Zero wsparcia
Oczywiście rozumiemy, że pomoc w wyborze sukienki i dodatków na przyjęcie jest ponad siły każdego mężczyzny (choć wbrew pozorom wiele kobiet również tego nie lubi). Nie o takie wsparcie nam chodzi. Ale gdy słowa „wszystko jest na mojej głowie” przybierają wymiar rzeczywisty, czas przemyśleć, czy na pewno wszystko jest w porządku. W dzikim pędzie wracasz do domu, po drodze redagujesz listę zakupów, szybko podgrzewasz obiad, równie szybko zmywasz, jednym okiem obserwując buszującego w kuchni dwulatka. Potem zabawa, kąpanie, tulenie do snu… uff! Zasnął… Masz wreszcie czas, żeby ugotować obiad na następny dzień i wyprasować sobie ubranie do pracy.

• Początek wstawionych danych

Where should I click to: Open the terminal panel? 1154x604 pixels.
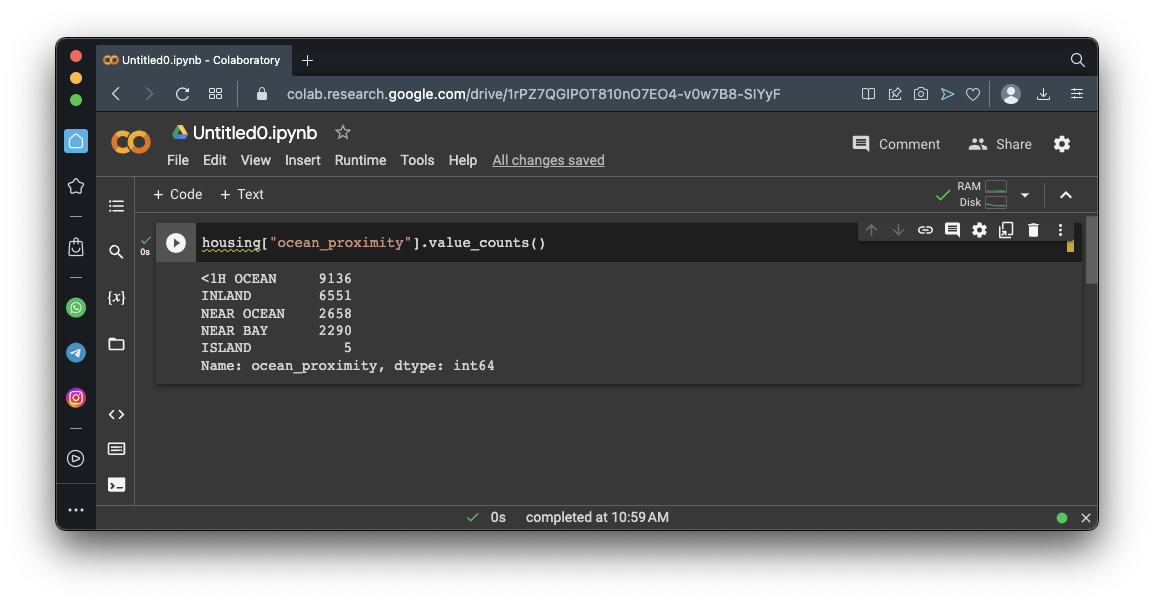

Z błogostanem na twarzy robisz sobie herbatę, siadasz z laptopem na fotelu i zabierasz się za przygotowywanie prezentacji na jutrzejsze zebranie z zarządem firmy. „Jak ci minął dzień, kochanie?” - słyszysz. „Mój był potwornie ciężki, padam z nóg… Będziesz pamiętała o moim śniadaniu do pracy?” Oczywiście, każdy ma prawo mieć potwornie ciężki dzień. Twój ukochany może nawet nie zdawać sobie sprawy z tego, że ty potrzebujesz i oczekujesz pomocy. Zanim więc rozpoczniesz strajk domowy, zacznij od jasnej i spokojnej rozmowy. Jeżeli jednak sytuacja trwa od dawna, a ilość rozmów przekroczyła pojemność twojej pamięci – czas powiedzieć stop.